Randy Willis has been collecting and publishing the history of his 4th great grandfather for over 40 years. After seeing articles and references written by him, I bought one of his books. I then contacted him regarding a newspaper article and he began sharing with me personal information regarding his relationship with Calvary Baptist Church. He in fact, met and visited with my dad while he was in his last pastorate there.
It is mostly from Randy's compilations that I glean the following information about Joseph Willis.
His story actually begins long before Joseph was born. In the 1740's Joseph's father and his family of four boys and a daughter lived in the Chesapeake Bay area of Virginia. If this sounds familiar, it is where the pilgrims first settled. In the early 1750's he moved his family to New Hanover, North Carolina.
It was here that Joseph's father, Agerton first bought property and became a very wealthy landowner, along with his brothers. And it was on this plantation that Joseph was born to a half Cherokee slave girl.
In his book, "Twice a Slave", Randy tells in novel form how this might have come about. Being the romantic that I am, his version of Ahyoka being rescued and bought by Agerton Willis and taken to his plantation home where they fell in love, is exactly as I imagine this story beginning.
This meant Joseph was born into slavery. In those days, anyone of mixed blood was called a "mulatto." Being born to a slave Indian girl meant that Joseph was also considered a slave. Even though he and his mother lived in the big house, he had no legal standing.
When he was a young boy, Joseph's mother, Ahyoka died, and his father when he was a teenager. Prior to his death, Agerton wrote in his will that his son would inherit all his property and holdings, and when he became 21 would be emancipated. However, Agerton's oldest brother, Daniel, executor of the will, refused to recognize the will and only allowed Joseph to retain a small portion of the land and the house. However, he refused to free him and made him live in the slave cabins and work the land as a slave.
Having been forced to live with rejection by his father's family, Joseph dealt with a sense of not belonging anywhere, other than his father's home. As a young man, wanting to fight as Patriots against the British, Joseph and his friend Ezekiel left North Carolina and fought in the Revolutionary War under General Francis Marion, The Swamp Fox. It was during this time that he became very good friends with two families living in the Pee Dee River swamp region in South Carolina, the Braveboys and the Richard Curtis family who would later play a significant role in assisting Joseph's early ministry.
There was also a young lady living in Pee Dee River region, who would later play into Joseph Willis's story (and ours) by the name of Fanny Taylor. She had a daughter, Delaney and lived with Gilbert Sweat, unmarried.
At some point after the war Joseph returned to his home and met Rachel who became his wife.
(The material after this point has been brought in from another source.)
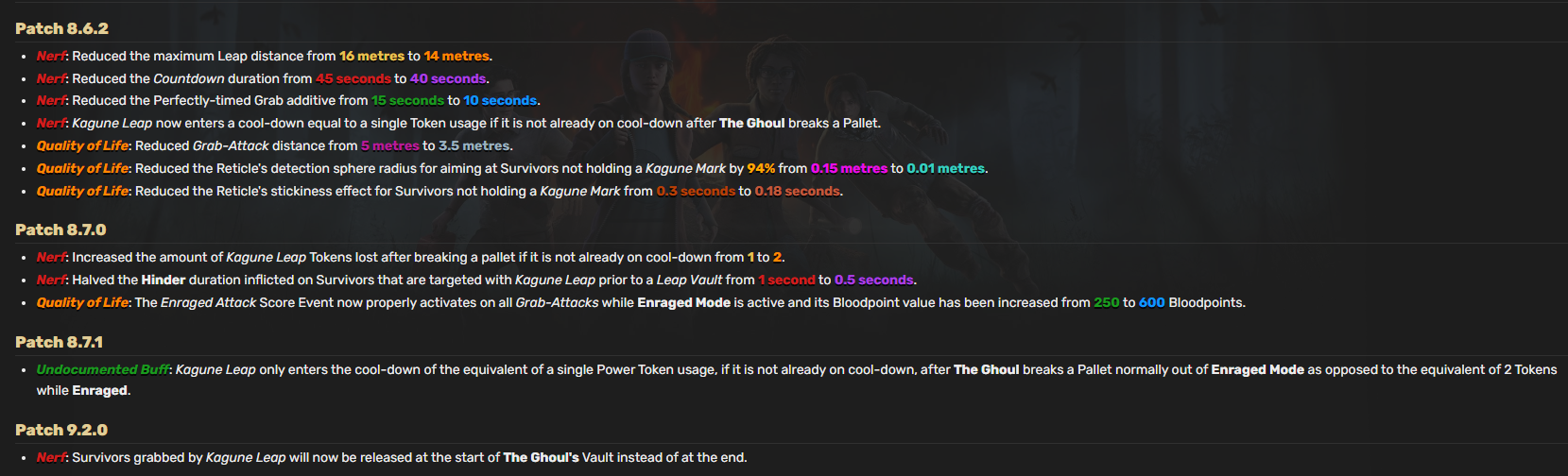Click the '16 metres' Leap distance value

tap(371, 56)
They had three children; Rachel died giving birth to the third.
Prior to Rachel's death, General John Willis, a Congressman from North Carolina and Joseph's first cousin by his Uncle Daniel, had Joseph declared a free man.
He later married Sarah and not much is known about her except she was of Irish background and gave birth to two of his children.
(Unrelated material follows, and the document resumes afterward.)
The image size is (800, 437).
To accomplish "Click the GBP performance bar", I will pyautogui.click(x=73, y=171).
His friend, Richard Curtis had moved to Natchez, Mississippi to preach the Gospel and it was he who encouraged and helped make it possible for Joseph to cross the mighty Mississippi and enter the unknown dangers of this wild, untamed Louisiana Territory in 1798. It was under Spanish rule at that time. and no other Protestant preacher had ever dared to do what Joseph knew the Lord had called him to do.
In time, Joseph Willis found his way to Bayou Chicot. It was on this initial visit that he met others like himself of mixed blood, Indians, Spanish, English, slaves, and Catholics.
When Joseph entered the Louisiana territory, he fell under the dreaded Code Noir, the "Black Code." Preaching the Gospel violated this decree's prohibitions against all religions except Catholicism. This did not stop Joseph Willis as he ventured into these regions to preach the first Gospel sermon by an Evangelical west of the Mississippi River.
I love what Randy included in his novel about a conversation Joseph and Sarah might have had after his return.
"Do you think God would use an old Indian slave to bring revival to a foreign country? Sarah's reply was, "This isn't about us. Louisiana isn't about us. What we're about to experience is much bigger than being Indian or Irish. This is about God's kingdom."
And this is why two churches still stand to this day over 200 years later. It was never about Joseph Willis or Porter Lazenby, but all about God bringing lost people to a saving knowledge of Him and growing His kingdom.
It is believed that shortly after this trip, Joseph's wife Sarah died of an unknown cause. Losing two wives within six years was very difficult for Joseph, but it didn't keep him from the desire to fulfill the dream God had given him years earlier and that he had shared with both wives. That was to preach the gospel in what would later be Louisiana and specifically Bayou Chicot.
A few years later he married Hannah and they added more children to the Willis family. Hannah also shared Joseph's calling to the people of the Louisiana Territory. Together with all their children, they made the long, arduous and dangerous journey into the Louisiana territory and to Bayou Chicot as early as 1802 where they purchased land. A line in his obituary reads, "The Gospel was proclaimed by him in these regions before the American flag was hoisted here," meaning before April 30, 1803.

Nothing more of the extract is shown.